Brackets and bushings removed, ready for cleanup.  Also all the rubber bushes and plugs removed from the arms.




I'd read in multiple sources that the studs that mount the hub to the trailing arms are prone to stripping.  This wouldn't be unexpected for fairly shallow fine threads in aluminum.  A very common fix (or preventative) is to install thread inserts into these holes.  The threads in my arms all appeared to be fine, but there is no better time to install an ounce of prevention than when everything is apart anyway.  I decided to proactively upgrade the threads with Helicoil type inserts.

One often discussed challenge to installing inserts in the trailing arms is that the arms are such a large and odd shape, they are just about impossible to mount on a drill press, and a potential danger of drilling by hand is getting a crooked hole.  I really believe this threat is a little overblown.  There is a straight hole already there, and it only needs to be enlarged a little, and then tapped.  The larger drill bit will try to follow the original hole, and anyone who has handled a hand drill before will know how to let it find the path of least resistance.  Likewise with the tap--it wants to go straight down the hole, and will only go off track if there is some outside force deflecting it.

On the other hand, these trailing arms are not cheap if they need to be replaced due to some unforseen problem in drilling or tapping, so some kind of insurance seemed like a good idea.  There are some guide jigs available commercially to help with this, but they aren't cheap.  If buying the jig were the only option, I'd probably just do it by hand, and be pretty sure it would come out fine.  In the end I made my own small dril/tap guide.  Unlike at least one commercial offering, mine only guides one hole at a time, mainly because I wasn't willing to devote a larger piece of stock to it.  Ther jig consists of an aluminum carrier block and three steel guide bushes--one to go over an original stud to center the jig, one for the drill, and one for the tap.

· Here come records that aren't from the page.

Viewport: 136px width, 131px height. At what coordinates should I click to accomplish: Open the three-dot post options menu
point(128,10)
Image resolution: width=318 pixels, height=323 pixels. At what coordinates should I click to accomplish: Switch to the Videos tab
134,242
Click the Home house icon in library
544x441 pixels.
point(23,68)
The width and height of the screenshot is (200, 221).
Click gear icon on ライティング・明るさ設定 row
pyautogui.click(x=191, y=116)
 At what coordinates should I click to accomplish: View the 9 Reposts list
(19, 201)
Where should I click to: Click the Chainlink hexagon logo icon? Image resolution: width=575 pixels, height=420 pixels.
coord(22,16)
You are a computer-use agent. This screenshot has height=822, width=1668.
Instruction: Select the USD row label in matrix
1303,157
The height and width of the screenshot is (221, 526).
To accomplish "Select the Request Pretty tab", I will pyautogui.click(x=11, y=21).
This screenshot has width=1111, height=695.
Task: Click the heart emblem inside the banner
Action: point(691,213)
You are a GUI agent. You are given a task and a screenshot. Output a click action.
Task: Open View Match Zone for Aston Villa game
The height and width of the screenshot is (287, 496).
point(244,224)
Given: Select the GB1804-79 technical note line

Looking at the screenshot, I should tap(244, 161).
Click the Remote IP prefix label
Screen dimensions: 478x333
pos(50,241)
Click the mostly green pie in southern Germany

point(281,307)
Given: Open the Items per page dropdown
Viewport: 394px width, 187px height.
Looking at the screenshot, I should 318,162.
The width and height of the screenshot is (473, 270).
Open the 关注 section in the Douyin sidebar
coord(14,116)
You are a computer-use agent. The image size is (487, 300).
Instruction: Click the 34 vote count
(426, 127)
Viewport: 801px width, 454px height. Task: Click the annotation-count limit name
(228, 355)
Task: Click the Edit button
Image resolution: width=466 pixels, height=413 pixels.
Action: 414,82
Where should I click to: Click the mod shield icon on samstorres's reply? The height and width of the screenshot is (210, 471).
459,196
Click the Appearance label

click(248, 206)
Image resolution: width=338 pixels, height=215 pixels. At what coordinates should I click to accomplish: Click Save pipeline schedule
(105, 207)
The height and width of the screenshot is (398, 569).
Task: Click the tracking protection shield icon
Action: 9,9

I chose to stay with 5/16" studs, but to install inserts for course threads instead of fine.  




Here are the trailing arms, cleaned up, painted, and plugged.




The springs measured a little longer than the spec allows.  After a quick query on one of the forums, it appears that everyone's springs are longer than spec, so I didn't worry about it.  The pics show the springs after derusting, in the powder coat oven, and ready to install.




I planned on using urethane bushes in the trailing arms as opposed to the original rubber, mainly for longevity.  Since urethane bushes, unlike rubber, need lubrication, I installed grease zerks on the bottom side of the bush bore.  There is already a nice land there in the casting, as if it was an option the factory wanted to leave open.




Now comes the interesting part.  The original design of the TR6 rear suspension didn't provide any means to adjust wheel camber.  A number of enthusiasts have devised schemes to correct this omission, and there is at least one popular aftermarket product that addresses it.  A quick look at some of the geometry of the trailing arm mounting points can help illustrate the challenge of camber adjustment.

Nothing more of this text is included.